I am unable to concur in the reason given for allowing the trial court to set aside the judgment against Glenn Smith. It is said that since the court's order is silent as to the ground upon which the judgment is vacated, we cannot assume that the trial court's reason was the inconsistency between the verdict for Mrs. Smith and that against her husband. It does not seem to me that the record supports this conclusion.
In his motion Smith pointed out that the jury had awarded damages to his wife and yet had failed to allow compensation for medical expenses that were established by undisputed testimony. The prayer in the motion was that the judgment against Smith be set aside. The court's order recites that the motion is presented to the court and that after hearing argument of counsel the court vacates the judgment. To me the only reasonable *Page 190 conclusion is that the court acted in response to, and upon the ground stated in, the motion.

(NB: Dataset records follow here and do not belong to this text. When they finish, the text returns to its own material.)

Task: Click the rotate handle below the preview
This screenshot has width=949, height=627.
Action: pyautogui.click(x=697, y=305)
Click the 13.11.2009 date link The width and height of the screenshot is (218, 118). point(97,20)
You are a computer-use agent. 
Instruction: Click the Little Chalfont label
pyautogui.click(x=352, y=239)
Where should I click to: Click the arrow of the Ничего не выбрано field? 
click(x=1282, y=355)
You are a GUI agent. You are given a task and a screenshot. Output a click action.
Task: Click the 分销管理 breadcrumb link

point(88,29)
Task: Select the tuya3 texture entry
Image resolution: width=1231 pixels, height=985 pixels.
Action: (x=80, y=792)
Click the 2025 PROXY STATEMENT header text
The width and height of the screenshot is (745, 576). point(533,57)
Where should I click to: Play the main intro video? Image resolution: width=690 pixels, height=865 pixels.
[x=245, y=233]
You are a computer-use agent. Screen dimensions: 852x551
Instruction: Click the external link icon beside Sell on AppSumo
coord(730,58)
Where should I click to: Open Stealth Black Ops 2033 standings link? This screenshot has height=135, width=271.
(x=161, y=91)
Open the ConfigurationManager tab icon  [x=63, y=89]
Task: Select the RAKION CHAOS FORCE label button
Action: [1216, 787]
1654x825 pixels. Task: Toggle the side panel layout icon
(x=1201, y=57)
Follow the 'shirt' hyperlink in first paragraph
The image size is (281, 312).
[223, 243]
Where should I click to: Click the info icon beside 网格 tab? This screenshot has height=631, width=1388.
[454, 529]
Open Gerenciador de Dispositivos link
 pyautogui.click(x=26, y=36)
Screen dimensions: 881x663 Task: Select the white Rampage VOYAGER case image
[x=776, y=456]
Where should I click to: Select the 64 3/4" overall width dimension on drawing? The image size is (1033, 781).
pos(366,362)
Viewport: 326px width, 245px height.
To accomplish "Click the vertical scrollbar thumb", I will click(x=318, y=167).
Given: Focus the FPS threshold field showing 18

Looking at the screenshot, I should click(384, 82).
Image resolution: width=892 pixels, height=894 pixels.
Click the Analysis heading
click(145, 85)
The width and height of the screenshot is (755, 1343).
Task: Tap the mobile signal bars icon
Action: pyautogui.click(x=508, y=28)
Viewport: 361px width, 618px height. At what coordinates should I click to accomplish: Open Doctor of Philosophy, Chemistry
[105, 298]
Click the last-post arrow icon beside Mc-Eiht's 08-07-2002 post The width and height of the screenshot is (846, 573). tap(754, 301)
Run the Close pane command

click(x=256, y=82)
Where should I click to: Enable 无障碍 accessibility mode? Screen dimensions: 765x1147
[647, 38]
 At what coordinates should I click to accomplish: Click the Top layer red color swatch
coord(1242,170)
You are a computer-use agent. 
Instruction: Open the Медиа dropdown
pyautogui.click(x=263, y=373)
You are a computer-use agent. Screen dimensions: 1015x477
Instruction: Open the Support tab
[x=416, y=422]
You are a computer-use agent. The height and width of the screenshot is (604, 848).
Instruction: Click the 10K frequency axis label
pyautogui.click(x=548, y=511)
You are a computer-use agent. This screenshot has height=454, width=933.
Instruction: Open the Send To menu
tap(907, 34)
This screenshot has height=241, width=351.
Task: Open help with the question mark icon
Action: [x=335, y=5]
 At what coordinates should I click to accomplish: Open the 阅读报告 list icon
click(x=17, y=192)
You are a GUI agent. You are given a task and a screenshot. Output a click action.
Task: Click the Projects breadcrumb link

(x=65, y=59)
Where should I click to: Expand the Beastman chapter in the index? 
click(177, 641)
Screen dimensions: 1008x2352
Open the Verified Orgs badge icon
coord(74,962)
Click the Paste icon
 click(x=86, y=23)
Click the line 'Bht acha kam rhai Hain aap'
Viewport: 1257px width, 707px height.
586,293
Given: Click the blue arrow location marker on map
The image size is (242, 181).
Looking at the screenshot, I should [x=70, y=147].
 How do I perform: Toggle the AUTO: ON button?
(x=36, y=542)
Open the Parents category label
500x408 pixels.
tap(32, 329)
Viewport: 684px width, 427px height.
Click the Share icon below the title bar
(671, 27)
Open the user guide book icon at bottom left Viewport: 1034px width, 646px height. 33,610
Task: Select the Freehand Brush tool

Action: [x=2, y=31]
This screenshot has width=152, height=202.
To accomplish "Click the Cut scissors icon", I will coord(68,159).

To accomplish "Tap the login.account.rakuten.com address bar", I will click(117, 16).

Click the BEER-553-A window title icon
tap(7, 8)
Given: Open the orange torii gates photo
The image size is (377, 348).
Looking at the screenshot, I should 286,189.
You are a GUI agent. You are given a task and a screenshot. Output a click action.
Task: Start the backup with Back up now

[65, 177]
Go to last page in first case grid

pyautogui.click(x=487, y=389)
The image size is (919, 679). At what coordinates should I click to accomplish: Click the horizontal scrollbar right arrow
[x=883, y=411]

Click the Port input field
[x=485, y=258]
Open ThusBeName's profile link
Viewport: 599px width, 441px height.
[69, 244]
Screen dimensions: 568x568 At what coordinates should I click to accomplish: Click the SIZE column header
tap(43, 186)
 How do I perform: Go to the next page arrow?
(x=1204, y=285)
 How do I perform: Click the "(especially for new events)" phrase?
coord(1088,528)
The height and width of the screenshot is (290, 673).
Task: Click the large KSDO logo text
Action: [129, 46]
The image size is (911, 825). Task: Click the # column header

This conclusion is strengthened when we remember that in effect this was a motion for new trial. We have held in cases without number that a party filing a motion for new trial abandons all assignments of error not contained in the motion. See, for example, Ferguson v. Ehrenberg, 39 Ark. 420. Hence Smith abandoned all grounds for new trial except the inconsistency between the verdicts. I think it necessarily follows that the court relied on that ground in vacating the judgment.
If I am correct in my view, then we must decide the additional question of whether the trial court has the power to set aside only one of two inconsistent verdicts. As indicated in the court's opinion, the great majority of the cases elsewhere hold that both verdicts should be set aside, since no one can tell which one truly represents the jury's intention. Here the jury for reasons of its own may have decided to include the medical outlay in the verdict for Mrs. Smith. Of course the jury had no right to adopt such a course under the court's instructions, but neither had it any right to return conflicting verdicts. If my supposition is true, then a second trial for Glenn Smith may result in a double recovery of these medical expenses. I am aware, however, that the minority rule permits what was done in this case, and by this dissent I do not intend to express my own preference between the two lines of authority. My only thought is that the question should be faced and decided.